On 3 January 2021, Chhetry captained the Province No. 1 team to victory by six runs in the final of the 2020 Prime Minister Cup Women's National Tournament, which attracted the largest number of attendees ever at a women's cricket match in Nepal. She was also named Player of the Final; she scored 18 runs, shared in an opening partnership of 58, and took 2–14. In the final of the next PM Cup Women's tournament, held on 26 December 2021, she again captained Province No. 1; she also scored 34 runs, and took 3–10. Although that performance was not enough either to win her the player of the match award, or to prevent her team's opponent, Armed Police Force, from winning the final by 7 wickets, she did have the consolation of being named Player of the Series.

==International career==
Chhetry was selected for the national team as a 15 year old, after playing in a selection competition in Kathmandu. The Nepalgunj team in the competition had eight players who were already in the national team, and was the best of all the teams. Against that team, Chhetry took 6 wickets in 4 overs conceding only 9 runs, a performance that secured national selection for her.

In her international debut on 4 July 2009, against Singapore at Selangor Turf Club, Pandamaran, Malaysia, during the ACC Women's Twenty20 Championship, Chhetry made history while bowling the final over of the match. Nepal, batting first, had scored 79/9. When Chhetry started her over, Singapore needed just two runs to win, with five wickets in hand. Chhetry began with a dot ball, and then took a hat-trick, followed by a wide and two more wickets. She finished with 3-0-12-5, and was awarded player of the match; as the scores were tied at 79 each, the match culminated in a bowl-out, which Nepal won.

The hat-trick was the first for Nepal in any form of international cricket.

Chhetry has been the captain of the national team since 2012, when she replaced Neri Thapa. She first captained Nepal in the 2012 Women's Twenty20 Asia Cup.

On 12 January 2019, Chhetry made her WT20I debut for, and also captained, Nepal in the team's first ever WT20I, against China in the Thailand Women's T20 Smash tournament. Nepal won that match, by 10 wickets.
Chhetry also represented Nepal in the 2019 ICC Women's Qualifier Asia in Bangkok, Thailand. The latter tournament was an Asia region qualifier for the 2019 ICC Women's World Twenty20 Qualifier as well as the 2020 Women's Cricket World Cup Qualifier, with the top team progressing to both of the further Qualifier tournaments.
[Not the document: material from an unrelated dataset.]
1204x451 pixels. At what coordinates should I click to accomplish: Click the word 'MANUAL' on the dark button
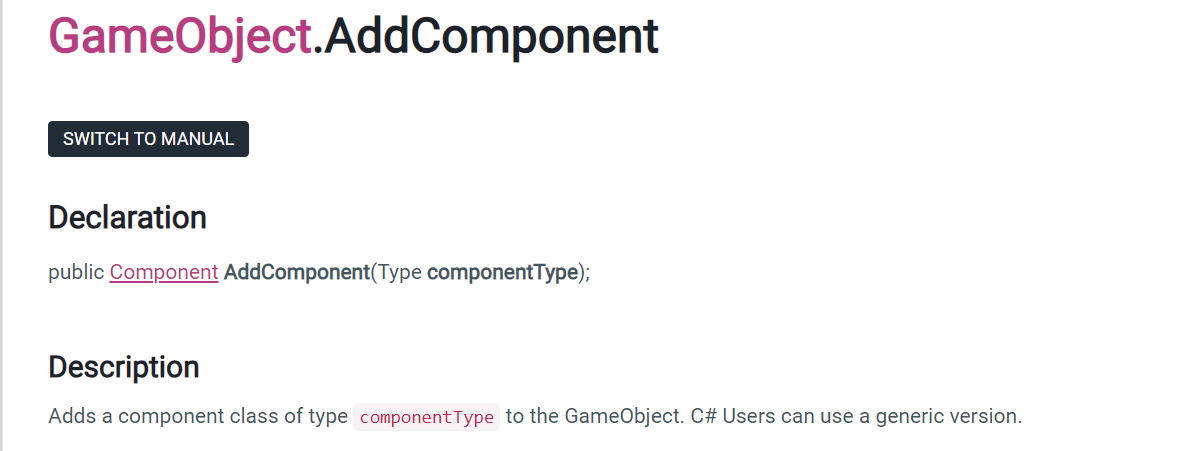[198, 139]

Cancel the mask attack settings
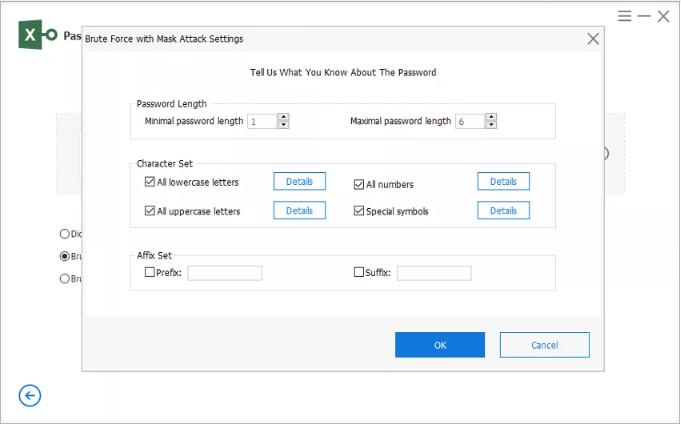tap(544, 345)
On 27 February 2019, in the final round of matches in the Asia qualifier, Chhetry took a hat-trick and was player of the match against Kuwait; it was Nepal's first hat-trick in a WT20I. Nepal finished the tournament in second place, after Thailand.

In September 2020, the Cricket Association of Nepal (CAN) announced its first award of central contracts for female players. Chhetry was one of six women contracted as grade "A" players. She told The Kathmandu Post, "This contract should have been awarded a long time ago, but I would say it's better late than never."

In October 2021, Chhetry was named as the captain of Nepal's side for the 2021 ICC Women's T20 World Cup Asia Qualifier tournament in the United Arab Emirates. In the lead up to that tournament, she was player of the series in a three match bilateral series against Qatar in Qatar.

In early May 2022, Chhetry played two matches for the Barmy Army team at the privately run 2022 FairBreak Invitational T20 in Dubai, United Arab Emirates. In the second half of that month, she captained Nepal in a five-match bilateral WT20I series against Uganda at Tribhuvan University International Cricket Ground in Kirtipur, Nepal. Uganda won the series 3–2; Chhetry's best performance was 18* in 15 balls and 1/15 in the third match, which Uganda won by six wickets.

==Off the field==
===Other sports===
Chhetry has also represented Nepal at the highest level in both table tennis and volleyball.

===Professional life===
In the mid-2010s, Chhetry and her brother started up a cricket academy in Jhapa.